An Algorithm for Identifying Novel Targets of Transcription Factor Families: Application to Hypoxia-inducible Factor 1 Targets

• Main Authors: Yue Jiang, Bojan Cukic, Donald A. Adjeroh, Heath D. Skinner, Jie Lin, Qingxi J. Shen, Bing-Hua Jiang
• Format: Article
• Language: English
• Published: SAGE Publishing 2009-01-01
• Series: Cancer Informatics
• Subjects: Algorithm; transcription factor; HIF-1; target identification
• Online Access: http://www.la-press.com/an-algorithm-for-identifying-novel-targets-of-transcription-factor-fam-a1340

Efficient and effective analysis of the growing genomic databases requires the development of adequate computational tools.
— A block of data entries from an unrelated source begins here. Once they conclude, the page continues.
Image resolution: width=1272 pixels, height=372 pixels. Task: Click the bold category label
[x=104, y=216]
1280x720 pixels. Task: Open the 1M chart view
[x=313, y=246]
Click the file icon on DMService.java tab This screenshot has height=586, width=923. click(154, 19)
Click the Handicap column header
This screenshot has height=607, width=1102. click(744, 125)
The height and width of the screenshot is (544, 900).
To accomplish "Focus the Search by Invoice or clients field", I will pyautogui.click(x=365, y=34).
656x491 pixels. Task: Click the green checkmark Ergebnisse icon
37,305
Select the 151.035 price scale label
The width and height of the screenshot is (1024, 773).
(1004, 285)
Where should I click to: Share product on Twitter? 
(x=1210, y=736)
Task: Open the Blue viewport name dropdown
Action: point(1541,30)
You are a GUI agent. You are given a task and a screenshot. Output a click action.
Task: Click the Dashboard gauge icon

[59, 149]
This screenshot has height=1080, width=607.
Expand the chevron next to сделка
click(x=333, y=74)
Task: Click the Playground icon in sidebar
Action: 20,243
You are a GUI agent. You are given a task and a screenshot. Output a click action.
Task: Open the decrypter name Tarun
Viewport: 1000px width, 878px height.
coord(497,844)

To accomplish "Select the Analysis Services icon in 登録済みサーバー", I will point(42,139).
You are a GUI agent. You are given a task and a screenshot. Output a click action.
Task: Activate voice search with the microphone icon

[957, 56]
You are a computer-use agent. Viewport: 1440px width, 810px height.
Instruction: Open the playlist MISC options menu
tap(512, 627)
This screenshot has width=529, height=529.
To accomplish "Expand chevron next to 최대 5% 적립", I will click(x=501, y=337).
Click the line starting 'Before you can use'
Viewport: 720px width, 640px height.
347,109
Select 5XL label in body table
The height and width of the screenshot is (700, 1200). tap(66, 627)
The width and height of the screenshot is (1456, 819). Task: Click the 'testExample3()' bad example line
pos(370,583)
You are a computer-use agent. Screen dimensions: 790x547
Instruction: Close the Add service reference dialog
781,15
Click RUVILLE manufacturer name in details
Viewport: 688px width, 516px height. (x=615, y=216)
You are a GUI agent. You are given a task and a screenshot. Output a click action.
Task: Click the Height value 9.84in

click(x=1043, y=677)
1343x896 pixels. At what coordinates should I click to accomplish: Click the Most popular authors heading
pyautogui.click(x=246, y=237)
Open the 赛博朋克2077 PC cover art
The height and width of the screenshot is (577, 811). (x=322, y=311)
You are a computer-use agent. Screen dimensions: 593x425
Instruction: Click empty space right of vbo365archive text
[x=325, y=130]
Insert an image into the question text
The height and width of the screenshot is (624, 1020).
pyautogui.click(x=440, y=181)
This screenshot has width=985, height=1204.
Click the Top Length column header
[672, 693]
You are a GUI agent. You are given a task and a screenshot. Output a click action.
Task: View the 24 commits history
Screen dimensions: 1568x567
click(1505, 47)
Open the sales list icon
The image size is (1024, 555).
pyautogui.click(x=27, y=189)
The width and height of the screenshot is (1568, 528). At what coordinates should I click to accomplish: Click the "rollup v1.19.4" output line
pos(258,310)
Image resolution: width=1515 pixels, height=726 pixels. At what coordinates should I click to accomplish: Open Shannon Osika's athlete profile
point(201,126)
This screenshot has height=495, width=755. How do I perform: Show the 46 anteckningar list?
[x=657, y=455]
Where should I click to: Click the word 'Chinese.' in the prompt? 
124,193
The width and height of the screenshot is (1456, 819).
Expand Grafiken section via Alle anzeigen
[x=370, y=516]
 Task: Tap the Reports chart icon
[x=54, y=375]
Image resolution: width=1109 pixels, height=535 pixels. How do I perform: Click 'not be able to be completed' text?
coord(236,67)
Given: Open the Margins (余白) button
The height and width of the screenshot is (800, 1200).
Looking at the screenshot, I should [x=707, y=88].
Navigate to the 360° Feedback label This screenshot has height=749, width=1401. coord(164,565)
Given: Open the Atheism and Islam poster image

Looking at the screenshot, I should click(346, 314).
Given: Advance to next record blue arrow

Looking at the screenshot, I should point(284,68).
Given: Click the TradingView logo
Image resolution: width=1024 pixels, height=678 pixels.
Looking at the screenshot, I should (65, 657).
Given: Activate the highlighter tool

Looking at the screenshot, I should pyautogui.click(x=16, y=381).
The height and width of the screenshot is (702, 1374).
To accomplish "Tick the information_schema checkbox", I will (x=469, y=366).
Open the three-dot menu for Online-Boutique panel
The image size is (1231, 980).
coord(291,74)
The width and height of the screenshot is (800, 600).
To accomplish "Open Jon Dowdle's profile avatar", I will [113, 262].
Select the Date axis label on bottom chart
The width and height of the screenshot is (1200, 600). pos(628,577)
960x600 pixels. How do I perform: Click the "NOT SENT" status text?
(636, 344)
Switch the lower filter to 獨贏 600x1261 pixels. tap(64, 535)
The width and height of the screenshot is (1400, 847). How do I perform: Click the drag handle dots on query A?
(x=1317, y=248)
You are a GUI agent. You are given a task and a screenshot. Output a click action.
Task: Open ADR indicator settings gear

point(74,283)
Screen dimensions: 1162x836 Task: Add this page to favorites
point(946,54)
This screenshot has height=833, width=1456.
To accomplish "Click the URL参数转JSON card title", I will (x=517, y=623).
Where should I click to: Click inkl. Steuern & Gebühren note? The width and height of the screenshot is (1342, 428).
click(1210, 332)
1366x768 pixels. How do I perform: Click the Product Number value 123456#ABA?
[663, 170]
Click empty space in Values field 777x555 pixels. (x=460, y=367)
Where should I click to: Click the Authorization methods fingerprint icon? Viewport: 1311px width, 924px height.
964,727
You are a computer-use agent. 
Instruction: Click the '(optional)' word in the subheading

We introduce a fast method based on the suffix tree data structure for predicting novel targets of hypoxia-inducible factor 1 (HIF-1) from huge genome databases. The suffix tree data structure has two powerful applications here: one is to extract unknown patterns from multiple strings/sequences in linear time; the other is to search multiple strings/sequences using multiple patterns in linear time. Using 15 known HIF-1 target gene sequences as a training set, we extracted 105 common patterns that all occur in the 15 training genes using suffix trees. Using these 105 common patterns along with known subsequences surrounding HIF-1 binding sites from the literature, the algorithm searches a genome database that contains 2,078,786 DNA sequences. It reported 258 potentially novel HIF-1 targets including 25 known HIF-1 targets. Based on microarray studies from the literature, 17 putative genes were confirmed to be upregulated by HIF-1 or hypoxia inside these 258 genes. We further studied one of the potential targets, COX-2, in the biological lab; and showed that it was a biologically relevant HIF-1 target. These results demonstrate that our methodology is an effective computational approach for identifying novel HIF-1 targets.